Hutchinson Correctional Facility
- Interactive map of Hutchinson Correctional Facility
- Location: 500 Reformatory Street Hutchinson, Kansas;
- Status: open
- Capacity: 1784
- Opened: 1895
- Managed by: Kansas Department of Corrections

= Hutchinson Correctional Facility =

Prison in Kansas, U.S.

Hutchinson Correctional Facility (HCF) is a state prison operated by the Kansas Department of Corrections located in Hutchinson, Kansas, United States.

The prison was originally known as the Kansas State Industrial Reformatory (KSIR) and designed to house younger offenders. Construction on KSIR began in 1885, but delays prevented completion of the facility, which would not begin housing inmates until 1895. The name of the facility was changed to Hutchinson Correctional Facility in 1990, and today the prison houses an average of 1,830 inmates.

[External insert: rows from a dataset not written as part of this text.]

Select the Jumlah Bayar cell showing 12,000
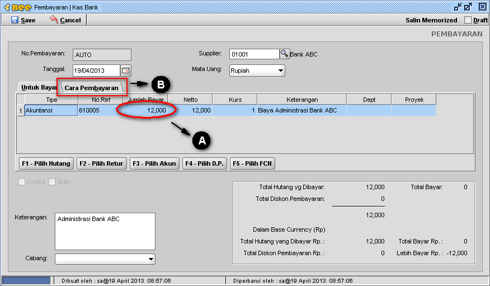The height and width of the screenshot is (286, 490). 145,111
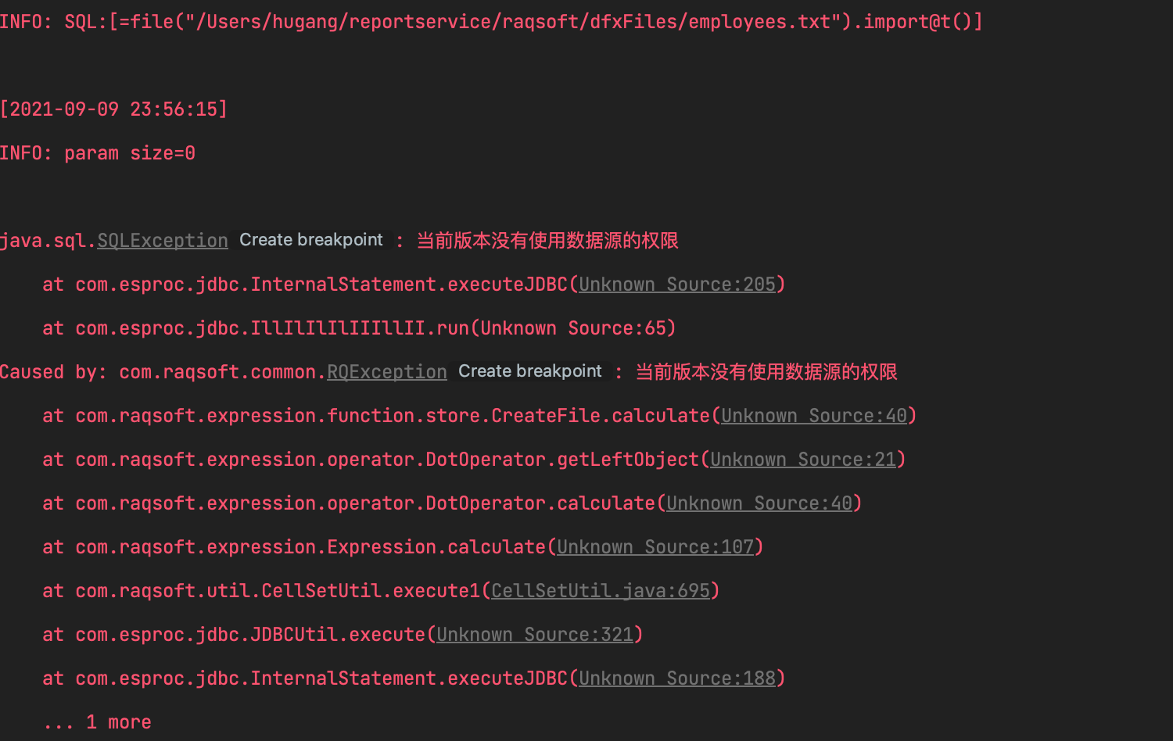Click the 'Caused by:' text
1173x741 pixels.
(53, 372)
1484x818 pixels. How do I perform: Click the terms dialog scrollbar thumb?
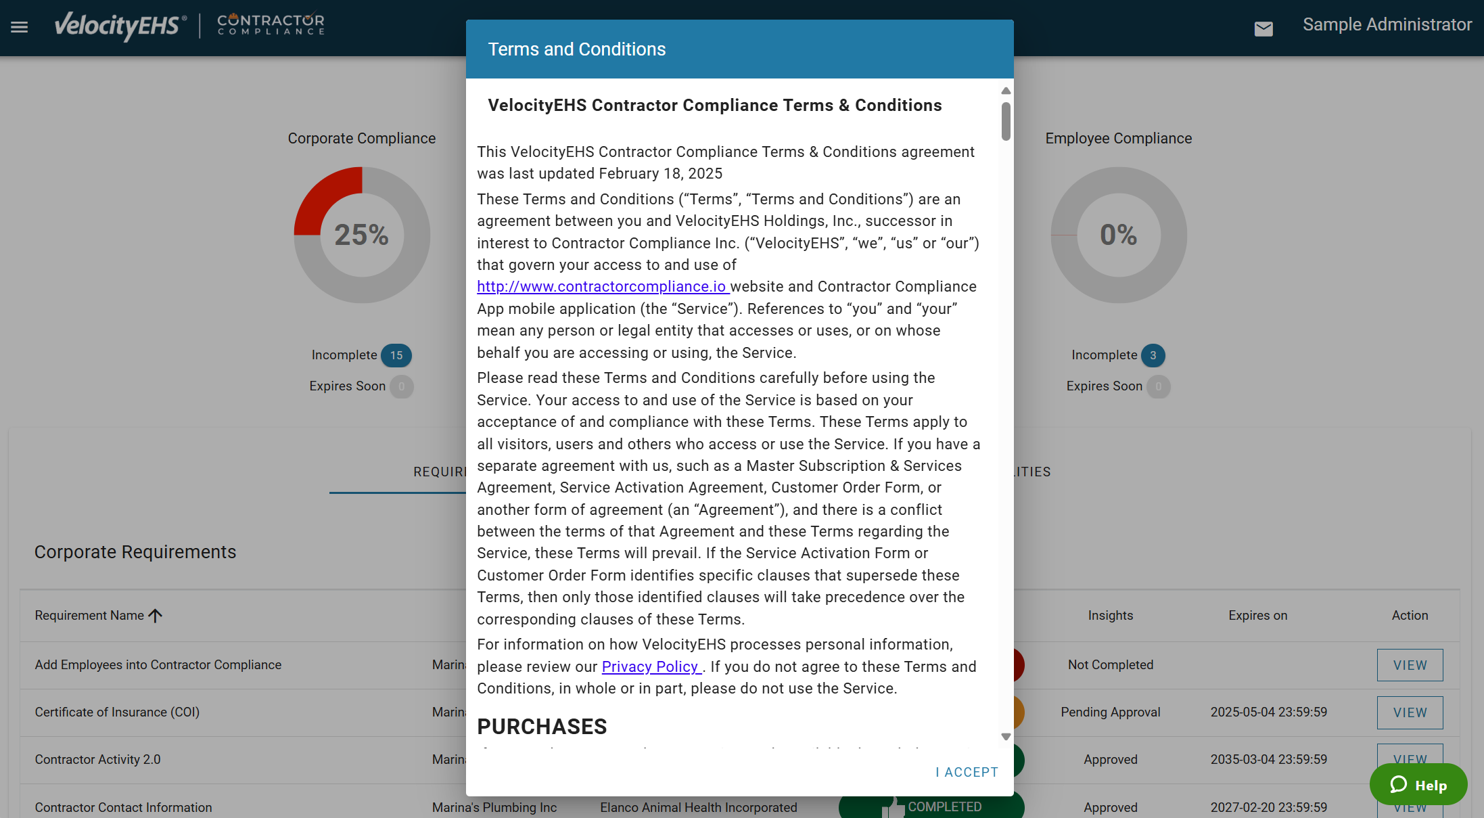click(x=1006, y=122)
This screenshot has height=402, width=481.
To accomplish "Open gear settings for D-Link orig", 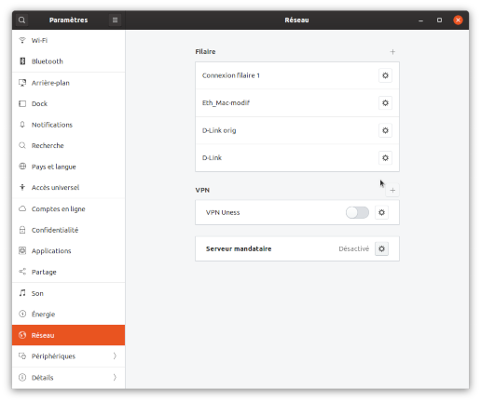I will click(385, 130).
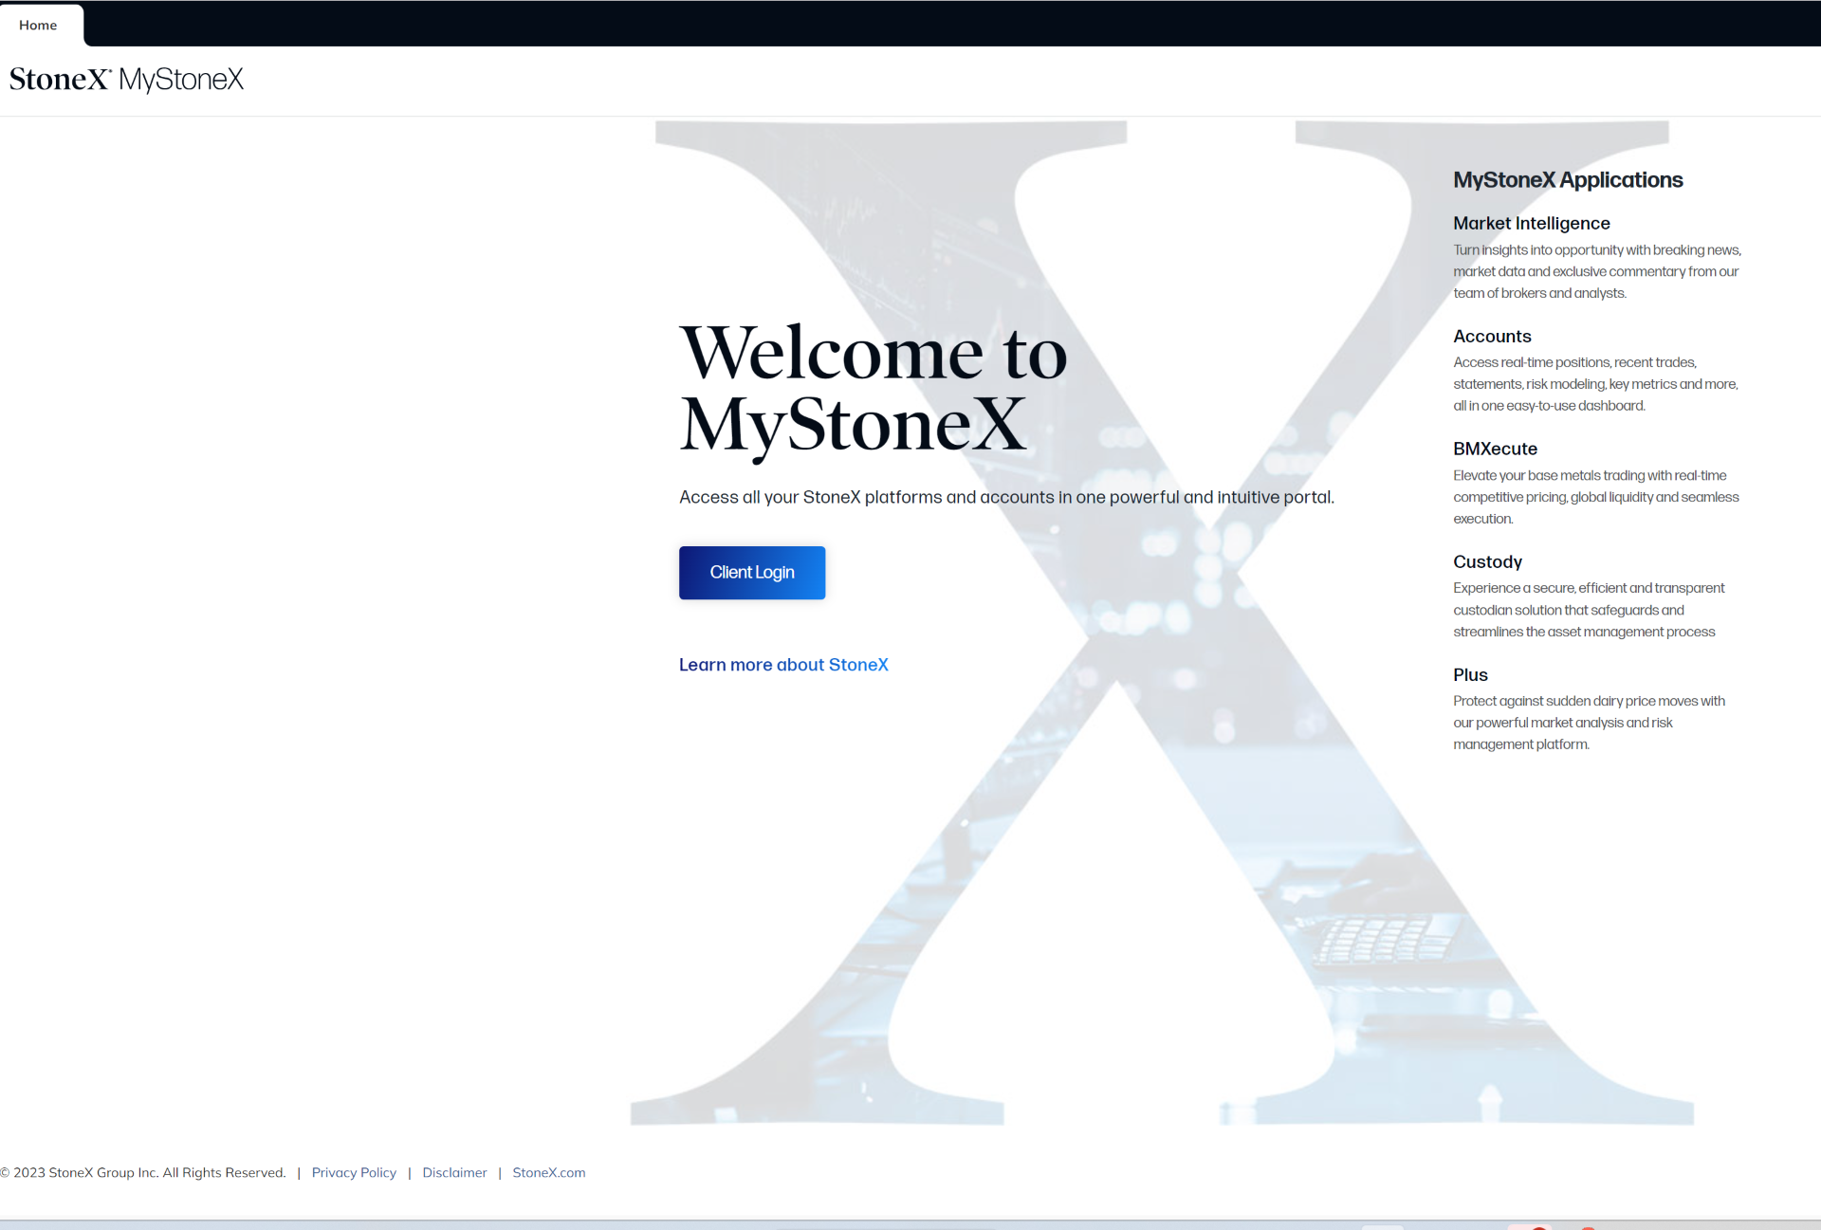This screenshot has width=1821, height=1230.
Task: Visit StoneX.com from the footer
Action: click(x=548, y=1172)
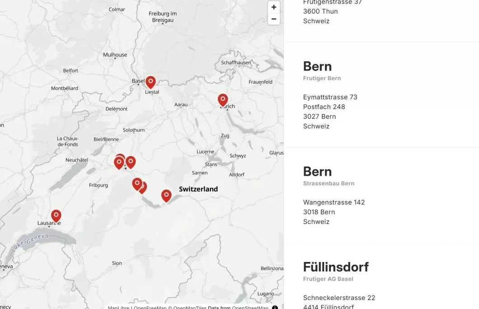Click the OpenMapTiles attribution link
Screen dimensions: 479x309
(x=190, y=308)
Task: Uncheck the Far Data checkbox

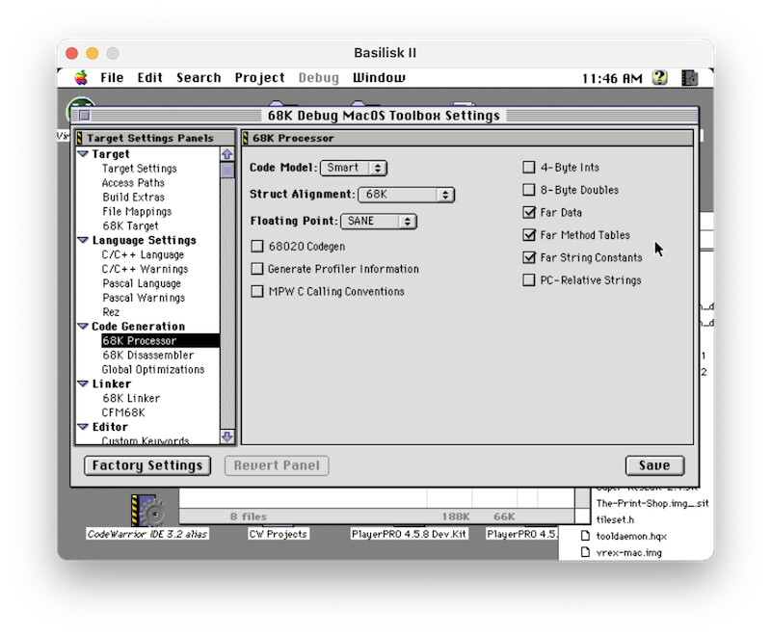Action: click(528, 213)
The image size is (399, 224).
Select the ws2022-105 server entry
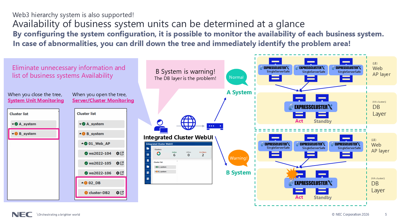pos(100,163)
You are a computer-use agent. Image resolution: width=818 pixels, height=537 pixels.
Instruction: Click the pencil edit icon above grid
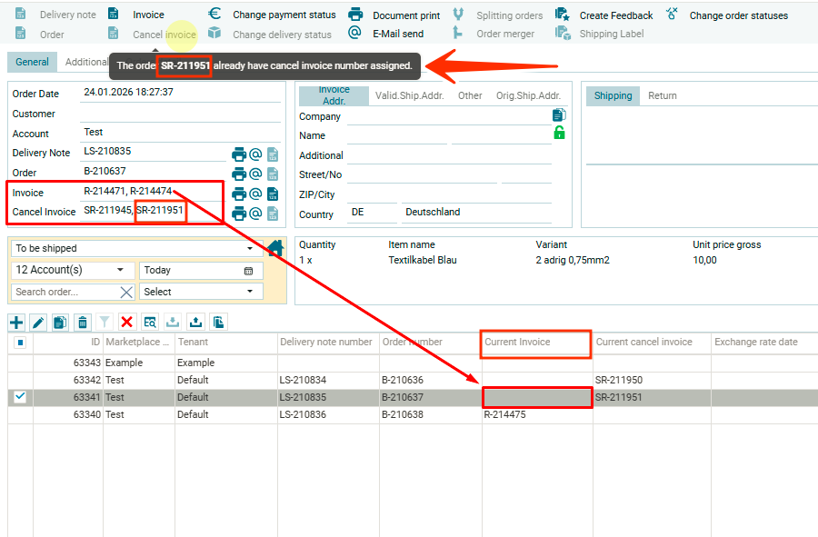pyautogui.click(x=38, y=323)
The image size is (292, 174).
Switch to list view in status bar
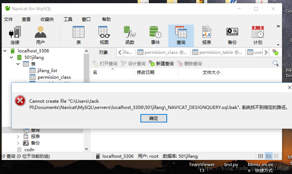(269, 156)
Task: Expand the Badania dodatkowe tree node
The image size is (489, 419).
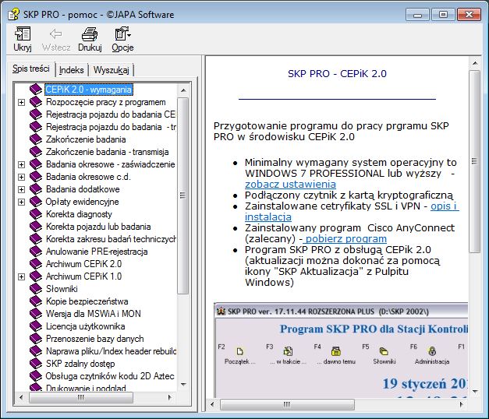Action: click(x=22, y=189)
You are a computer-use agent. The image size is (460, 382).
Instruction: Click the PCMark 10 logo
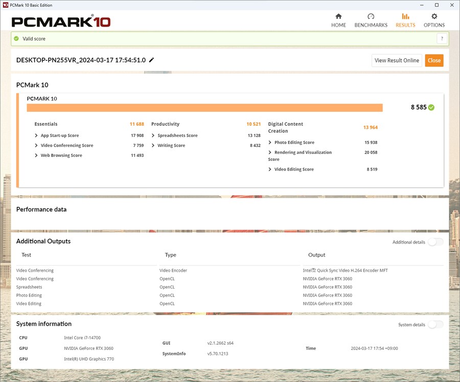click(x=61, y=21)
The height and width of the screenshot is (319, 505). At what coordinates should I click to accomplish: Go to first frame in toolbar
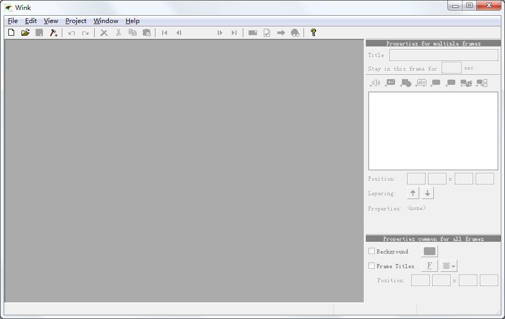point(164,32)
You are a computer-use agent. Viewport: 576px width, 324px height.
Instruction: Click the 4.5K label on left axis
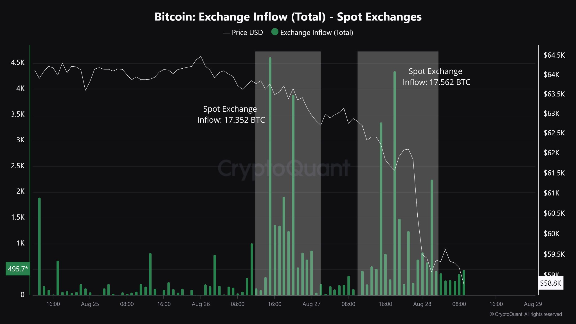18,62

Low security inmates at HCF have the opportunity to work on several projects such as highway maintenance, cleanup and maintenance at the annual state fair, assisting various public works departments of the city of Hutchinson and maintenance at Cheney State Park. The prison also offers the Kansas Wild Horse Program, which trains wild horses taken from land operated by the Bureau of Land Management.

==Notable inmates==
- Israel Mireles: Convicted of murdering internet model Emily Sander.
- Adam Purinton: Perpetrator of the 2017 Olathe shooting in which he murdered Srinivas Kuchibhotla, and injured two others.
- Scott Roeder: Convicted of murder for shooting Dr. George Tiller on May 31, 2009.
- Henry Lee Moore: Suspected serial killer, served a year at Hutchinson in 1910–11 for forgery.